▸ **TASK GOAL**: Lay out everything in the data from the first line down to the line containing "Open Sławomir Mentzen's", both included, as a Markdown table with the columns Row and Line. Number each row and leave out blank lines.

▸ **RECORDS SUPPLIED**:
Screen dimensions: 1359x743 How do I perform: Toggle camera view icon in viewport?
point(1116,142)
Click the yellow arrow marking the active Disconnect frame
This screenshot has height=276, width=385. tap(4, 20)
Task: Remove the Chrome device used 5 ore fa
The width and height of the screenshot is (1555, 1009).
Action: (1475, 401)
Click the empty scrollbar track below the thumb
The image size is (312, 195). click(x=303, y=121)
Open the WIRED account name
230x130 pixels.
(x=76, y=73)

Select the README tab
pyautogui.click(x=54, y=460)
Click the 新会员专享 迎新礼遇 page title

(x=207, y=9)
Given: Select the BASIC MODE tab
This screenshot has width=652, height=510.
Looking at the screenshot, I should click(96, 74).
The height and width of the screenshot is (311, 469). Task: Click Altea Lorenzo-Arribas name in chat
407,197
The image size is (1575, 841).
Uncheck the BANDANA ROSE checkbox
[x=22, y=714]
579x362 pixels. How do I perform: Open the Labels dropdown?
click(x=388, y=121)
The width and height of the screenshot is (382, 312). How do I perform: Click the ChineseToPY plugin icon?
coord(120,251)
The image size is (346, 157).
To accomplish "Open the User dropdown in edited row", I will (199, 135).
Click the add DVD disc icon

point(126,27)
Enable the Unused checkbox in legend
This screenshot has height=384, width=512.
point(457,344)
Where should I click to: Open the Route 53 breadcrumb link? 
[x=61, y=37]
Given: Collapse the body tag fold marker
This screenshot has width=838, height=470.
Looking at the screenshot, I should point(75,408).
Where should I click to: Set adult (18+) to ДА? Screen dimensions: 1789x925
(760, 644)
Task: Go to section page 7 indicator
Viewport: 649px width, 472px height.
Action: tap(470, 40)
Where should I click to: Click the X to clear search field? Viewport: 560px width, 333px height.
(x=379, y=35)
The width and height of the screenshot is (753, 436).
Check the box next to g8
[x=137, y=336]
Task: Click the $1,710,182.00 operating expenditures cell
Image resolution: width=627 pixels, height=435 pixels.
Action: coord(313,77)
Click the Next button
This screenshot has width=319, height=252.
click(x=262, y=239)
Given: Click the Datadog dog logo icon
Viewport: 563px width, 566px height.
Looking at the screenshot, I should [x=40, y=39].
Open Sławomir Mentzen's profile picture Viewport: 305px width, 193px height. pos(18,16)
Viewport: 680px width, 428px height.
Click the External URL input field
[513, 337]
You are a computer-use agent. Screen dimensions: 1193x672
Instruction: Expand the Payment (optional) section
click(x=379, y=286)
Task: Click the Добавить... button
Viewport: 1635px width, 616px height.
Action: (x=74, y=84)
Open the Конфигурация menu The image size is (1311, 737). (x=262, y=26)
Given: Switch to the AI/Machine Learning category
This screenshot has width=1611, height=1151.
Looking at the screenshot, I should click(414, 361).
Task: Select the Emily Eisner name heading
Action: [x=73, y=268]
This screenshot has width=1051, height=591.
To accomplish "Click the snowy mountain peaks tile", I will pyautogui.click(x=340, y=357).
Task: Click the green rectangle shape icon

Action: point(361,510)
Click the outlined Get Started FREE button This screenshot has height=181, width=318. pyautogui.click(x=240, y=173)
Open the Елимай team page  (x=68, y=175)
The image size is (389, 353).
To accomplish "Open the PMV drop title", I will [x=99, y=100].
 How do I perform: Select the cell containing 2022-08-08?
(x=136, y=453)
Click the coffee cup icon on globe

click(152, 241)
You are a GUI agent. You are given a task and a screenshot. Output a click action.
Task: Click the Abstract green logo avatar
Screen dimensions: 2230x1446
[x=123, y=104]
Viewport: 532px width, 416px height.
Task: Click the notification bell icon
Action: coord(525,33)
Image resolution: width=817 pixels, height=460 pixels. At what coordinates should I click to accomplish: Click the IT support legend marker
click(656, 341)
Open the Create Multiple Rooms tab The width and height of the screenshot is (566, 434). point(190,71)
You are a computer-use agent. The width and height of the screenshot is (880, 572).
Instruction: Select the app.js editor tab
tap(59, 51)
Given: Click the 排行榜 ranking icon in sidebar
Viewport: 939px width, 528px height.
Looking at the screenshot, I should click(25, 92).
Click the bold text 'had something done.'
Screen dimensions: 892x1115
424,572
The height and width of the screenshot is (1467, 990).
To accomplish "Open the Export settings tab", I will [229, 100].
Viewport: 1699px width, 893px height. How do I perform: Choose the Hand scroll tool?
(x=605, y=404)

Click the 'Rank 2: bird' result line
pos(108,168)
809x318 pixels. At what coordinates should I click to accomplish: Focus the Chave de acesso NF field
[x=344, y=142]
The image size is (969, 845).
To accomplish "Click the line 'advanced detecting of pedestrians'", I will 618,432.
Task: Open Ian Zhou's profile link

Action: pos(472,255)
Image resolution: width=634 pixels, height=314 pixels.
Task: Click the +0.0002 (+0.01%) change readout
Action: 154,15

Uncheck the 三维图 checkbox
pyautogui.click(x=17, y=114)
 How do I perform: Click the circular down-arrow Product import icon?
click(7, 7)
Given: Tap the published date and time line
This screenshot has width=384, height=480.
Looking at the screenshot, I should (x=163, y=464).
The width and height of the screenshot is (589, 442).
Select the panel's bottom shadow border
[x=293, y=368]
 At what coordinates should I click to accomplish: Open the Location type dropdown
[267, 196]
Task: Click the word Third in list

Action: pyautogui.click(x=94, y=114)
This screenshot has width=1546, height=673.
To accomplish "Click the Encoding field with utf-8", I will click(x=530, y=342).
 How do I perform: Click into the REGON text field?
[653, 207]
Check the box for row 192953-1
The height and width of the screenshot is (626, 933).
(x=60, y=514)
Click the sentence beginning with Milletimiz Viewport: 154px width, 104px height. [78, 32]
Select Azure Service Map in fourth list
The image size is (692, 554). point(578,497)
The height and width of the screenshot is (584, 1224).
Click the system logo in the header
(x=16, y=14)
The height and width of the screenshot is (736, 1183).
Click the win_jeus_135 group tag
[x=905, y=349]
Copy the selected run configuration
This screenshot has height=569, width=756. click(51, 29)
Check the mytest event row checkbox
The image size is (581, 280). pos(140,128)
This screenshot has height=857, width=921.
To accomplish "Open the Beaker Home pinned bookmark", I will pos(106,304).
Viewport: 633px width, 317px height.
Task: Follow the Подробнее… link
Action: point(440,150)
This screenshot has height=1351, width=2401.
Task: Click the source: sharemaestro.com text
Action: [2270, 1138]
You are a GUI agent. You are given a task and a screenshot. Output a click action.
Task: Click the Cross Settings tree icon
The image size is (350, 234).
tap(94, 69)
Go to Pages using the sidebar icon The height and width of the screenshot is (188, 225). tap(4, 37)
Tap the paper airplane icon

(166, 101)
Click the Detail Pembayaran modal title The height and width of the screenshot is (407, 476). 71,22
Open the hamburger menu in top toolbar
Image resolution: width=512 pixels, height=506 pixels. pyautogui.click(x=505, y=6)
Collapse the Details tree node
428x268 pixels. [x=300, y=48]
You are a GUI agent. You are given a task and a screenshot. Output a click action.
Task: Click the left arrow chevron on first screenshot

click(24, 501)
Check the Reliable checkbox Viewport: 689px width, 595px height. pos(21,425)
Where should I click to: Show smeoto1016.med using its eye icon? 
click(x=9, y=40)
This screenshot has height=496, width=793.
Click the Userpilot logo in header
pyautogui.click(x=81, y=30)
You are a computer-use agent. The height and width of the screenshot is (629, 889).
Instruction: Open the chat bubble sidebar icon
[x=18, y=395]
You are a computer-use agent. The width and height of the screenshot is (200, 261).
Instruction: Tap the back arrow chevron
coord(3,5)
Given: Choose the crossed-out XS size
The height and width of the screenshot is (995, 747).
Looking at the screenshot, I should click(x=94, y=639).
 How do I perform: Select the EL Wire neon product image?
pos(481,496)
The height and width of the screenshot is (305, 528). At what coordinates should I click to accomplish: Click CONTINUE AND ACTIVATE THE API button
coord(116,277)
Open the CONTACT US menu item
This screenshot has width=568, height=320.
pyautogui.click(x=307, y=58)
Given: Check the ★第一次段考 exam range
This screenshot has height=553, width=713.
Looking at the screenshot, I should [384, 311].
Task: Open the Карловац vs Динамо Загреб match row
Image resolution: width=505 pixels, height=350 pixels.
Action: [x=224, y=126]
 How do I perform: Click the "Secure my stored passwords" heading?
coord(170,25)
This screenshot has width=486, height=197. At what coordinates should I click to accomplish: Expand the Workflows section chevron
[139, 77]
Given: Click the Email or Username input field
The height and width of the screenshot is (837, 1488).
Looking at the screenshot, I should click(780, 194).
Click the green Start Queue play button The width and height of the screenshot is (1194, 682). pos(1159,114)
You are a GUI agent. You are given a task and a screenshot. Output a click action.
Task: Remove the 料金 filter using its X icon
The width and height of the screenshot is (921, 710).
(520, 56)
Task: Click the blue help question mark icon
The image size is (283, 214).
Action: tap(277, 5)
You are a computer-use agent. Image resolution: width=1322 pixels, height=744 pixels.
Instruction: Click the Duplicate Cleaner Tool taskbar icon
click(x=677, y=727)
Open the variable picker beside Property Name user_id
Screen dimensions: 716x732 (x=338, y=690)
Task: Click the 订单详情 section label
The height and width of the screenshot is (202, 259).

▸ **OUTPUT FOR THIS EXERCISE**:
| Row | Line |
|---|---|
| 1 | Screen dimensions: 1359x743 How do I perform: Toggle camera view icon in viewport? |
| 2 | point(1116,142) |
| 3 | Click the yellow arrow marking the active Disconnect frame |
| 4 | This screenshot has height=276, width=385. tap(4, 20) |
| 5 | Task: Remove the Chrome device used 5 ore fa |
| 6 | The width and height of the screenshot is (1555, 1009). |
| 7 | Action: (1475, 401) |
| 8 | Click the empty scrollbar track below the thumb |
| 9 | The image size is (312, 195). click(x=303, y=121) |
| 10 | Open the WIRED account name |
| 11 | 230x130 pixels. |
| 12 | (x=76, y=73) |
| 13 | Select the README tab |
| 14 | pyautogui.click(x=54, y=460) |
| 15 | Click the 新会员专享 迎新礼遇 page title |
| 16 | (x=207, y=9) |
| 17 | Given: Select the BASIC MODE tab |
| 18 | This screenshot has width=652, height=510. |
| 19 | Looking at the screenshot, I should click(96, 74). |
| 20 | The height and width of the screenshot is (311, 469). Task: Click Altea Lorenzo-Arribas name in chat |
| 21 | 407,197 |
| 22 | The image size is (1575, 841). |
| 23 | Uncheck the BANDANA ROSE checkbox |
| 24 | [x=22, y=714] |
| 25 | 579x362 pixels. How do I perform: Open the Labels dropdown? |
| 26 | click(x=388, y=121) |
| 27 | The width and height of the screenshot is (382, 312). How do I perform: Click the ChineseToPY plugin icon? |
| 28 | coord(120,251) |
| 29 | The image size is (346, 157). |
| 30 | To accomplish "Open the User dropdown in edited row", I will (199, 135). |
| 31 | Click the add DVD disc icon |
| 32 | point(126,27) |
| 33 | Enable the Unused checkbox in legend |
| 34 | This screenshot has height=384, width=512. |
| 35 | point(457,344) |
| 36 | Where should I click to: Open the Route 53 breadcrumb link?  |
| 37 | [x=61, y=37] |
| 38 | Given: Collapse the body tag fold marker |
| 39 | This screenshot has width=838, height=470. |
| 40 | Looking at the screenshot, I should point(75,408). |
| 41 | Where should I click to: Set adult (18+) to ДА? Screen dimensions: 1789x925 |
| 42 | (760, 644) |
| 43 | Task: Go to section page 7 indicator |
| 44 | Viewport: 649px width, 472px height. |
| 45 | Action: tap(470, 40) |
| 46 | Where should I click to: Click the X to clear search field? Viewport: 560px width, 333px height. |
| 47 | (x=379, y=35) |
| 48 | The width and height of the screenshot is (753, 436). |
| 49 | Check the box next to g8 |
| 50 | [x=137, y=336] |
| 51 | Task: Click the $1,710,182.00 operating expenditures cell |
| 52 | Image resolution: width=627 pixels, height=435 pixels. |
| 53 | Action: coord(313,77) |
| 54 | Click the Next button |
| 55 | This screenshot has width=319, height=252. |
| 56 | click(x=262, y=239) |
| 57 | Given: Click the Datadog dog logo icon |
| 58 | Viewport: 563px width, 566px height. |
| 59 | Looking at the screenshot, I should [x=40, y=39]. |
| 60 | Open Sławomir Mentzen's profile picture Viewport: 305px width, 193px height. pos(18,16) |